I’ve done no general-population polling on the question “Do I have enough money set aside for retirement?” but informally I’d guess the US population would break down as follows:
1% – “Oh, yes, definitely,”
19% – “I hope so, but I’m not sure,”
80% – “LOL”
If you’re in the 99 percent uncertain category, as you move closer to retirement, you might find yourself thinking about the following question:
“What is a safe maximum annual withdrawal rate from my investment accounts that will still ensure I don’t run out of investment income, for the rest of my life?”
Economist Bill Bengen proposed an answer to this in the 1990s. For simplicity’s sake his conclusion remains the starting point for many advisors. I mention his conclusion below.
Then I want to explain the ways in which we can all be more nuanced about the Bengen rule in our own lives, since I don’t think it’s terribly useful, except maybe as a conversation-starter about retirement.
For the purposes of research, Bengen assumed a 50/50 stock and bond allocation in an investment portfolio, and an annual increase in withdrawals from investments to match the rate of annual inflation.
Bengen’s sought to mathematically solve for a 100 percent success rate over a 30-year horizon. “Success” meant there was enough money over a span of 30 years to always withdraw the initial amount, plus an upward-increasing amount, to account for inflation, and not run out of money.
His answer: start with a 4 percent withdrawal rate in Year One. Adjust annual withdrawals upward, in line with inflation.
The 100% success rate from his research meant that his rule took into account the historical experiences of crises like the Great Depression and the stagflation of the 1970s. By implication, Bengen’s rate could be relied upon in even the worst periods to come in the future.
Since then, traditional financial planners often start from the 4% rule, based on research that shows that client investment accounts will not hit zero within the 30-year time horizon. Because hard and fast rules provide simplicity, and because 100% certainly appeals to clients, I guess the 4% rule exists as an ok safe place to begin for everyone.
On the other hand, many factors make Bengen’s conclusion overly simplistic.
These factors include at least the following, which I’ll address one at a time
- The stock v. bond allocation mix
- The effect of retirement’s ‘early years’ on the success rate
- The skew of an overly-conservative 100 percent success
- Simplicity is too rigid
- Meaningful amounts
Stock versus Bond allocation
Research from Bengen found that increasing equity exposure above 50% increased the probability of “failure” under certain scenarios, although not much more risk was introduced up to a 75% allocation to equities. I would take it a step further and suggest that if a person wants to grow the most money before retirement – on a probabilistic basis – the portfolio has to skew much more heavily toward stocks. On a probabilistic basis – which Bengen’s rule disregards by solving for 100 percent success – a 50/50 stock and bond split remains too conservative even for most retirees.
The early years
Further research has shown that the first 15 years of a presumed 30-year retirement overwhelmingly determine whether the 4 percent initial withdrawal rate is too conservative. In essence, if the first 15 years of retirement are incredibly horrible ones – think 1929 or 1968 – then 4 percent will turn out to be the right rate. If they are historically average, however, the retiree will be able to safely ratchet withdrawal rates upwards, usually in a significant way. Most market conditions will render an initial 4 percent withdrawal rate overly cautious.
Overly conservative skew
As Mike Kitces points out, the overwhelming majority of retirees would end up with significant unspent money at the end of their life. Ninety percent of retirees would preserve their entire original investment amount if they started out spending only 4% a year. Fully two-thirds of retirees would actually end up with at least double their initial amount, by following Bengen’s 4% rule.

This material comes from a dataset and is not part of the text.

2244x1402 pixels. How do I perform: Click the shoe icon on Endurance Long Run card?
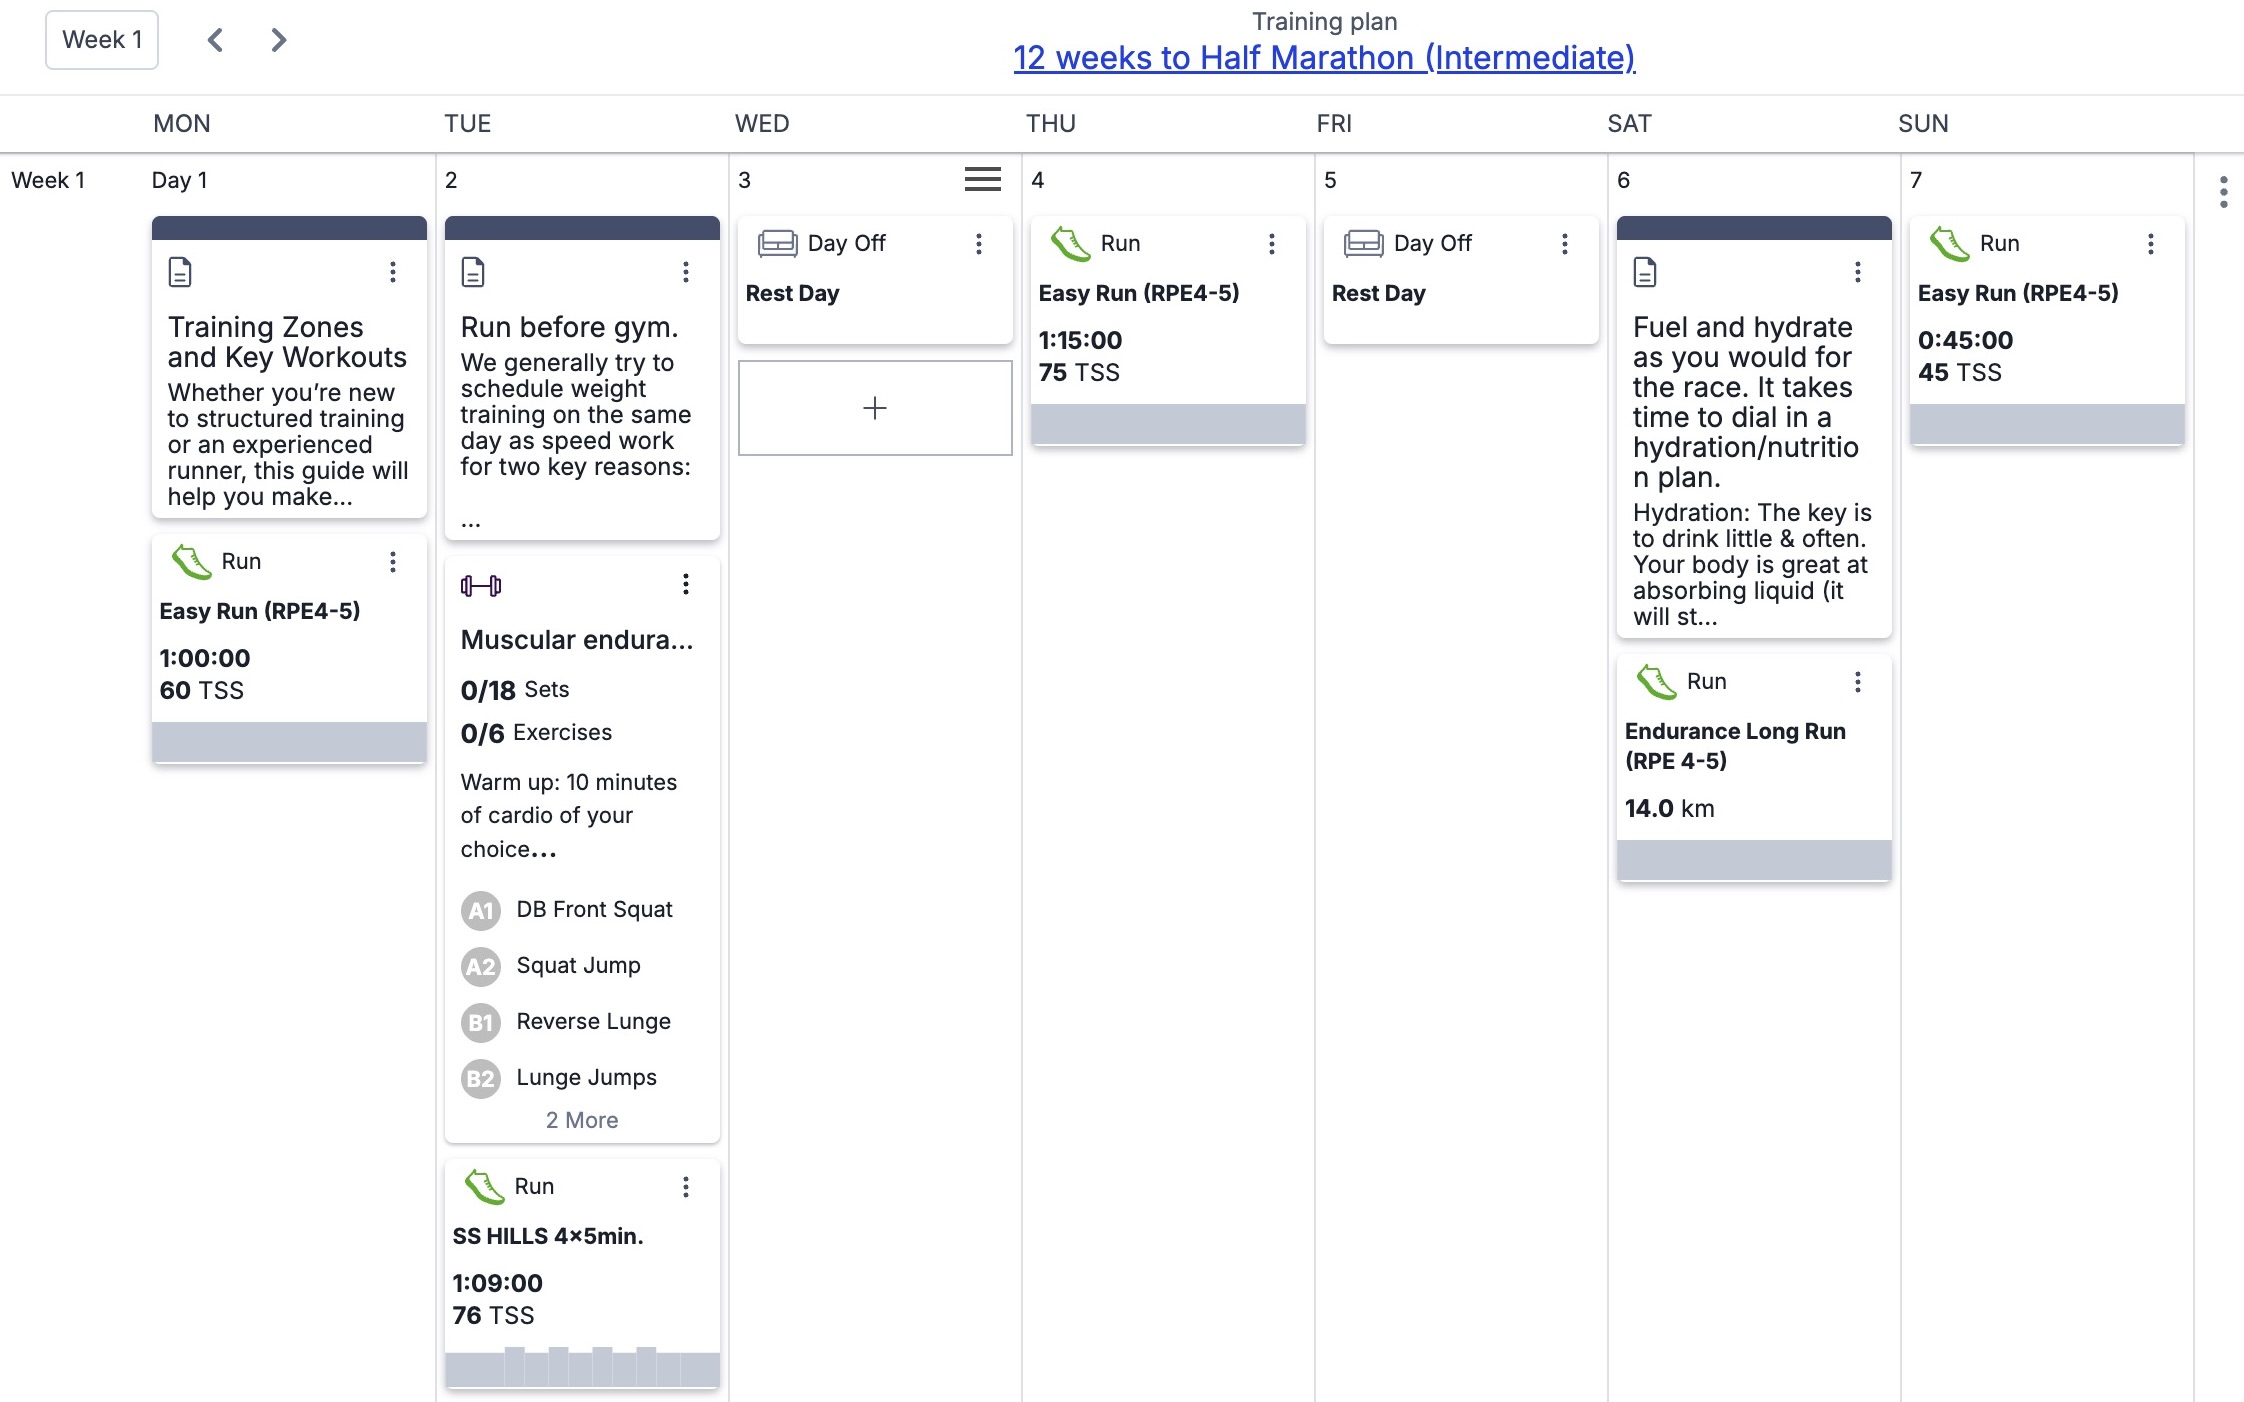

In response, some planners allow for ratcheting spending upwards, in response to positive markets, a more flexible spending plan.
Since I don’t believe children deserve free money, I think retirees should remain alert to the risk of ending up with too much money. If conditions are average, spend more freely than the initial 4 percent!
Finally, the Bengen equation doesn’t consider the real-world issue of whether the income represents a meaningful amount of money or not.
What do I mean? I mean that a $100,000 retirement account will generate – at a 4% spend rate – $4,000 in income in the first year. That’s a nice amount of money but isn’t sufficient to maintain anybody’s lifestyle. The difference between a 3% spend rate and a 5% spend rate – in other words $3,000 the first year or $5,000 the first year – is not meaningful in the least.
So what is meaningful?
The bigger the portfolio, the more meaningful the issue will be. Sustainability of spending rate isn’t where one’s energy should go. Compiling the largest portfolio possible – through a combination of early and substantial contributions, and a large exposure to equities – should be the more important question.
That way, if you have a large portfolio by the time retirement arrives, the income from a withdrawal is meaningful.
A few final thoughts
Other ways to make your retirement portfolio more sustainable include lowering management costs – including advisor fees, transactions, and fund fees – lowering taxes, and diversifying.
These simple rules always hold true as well.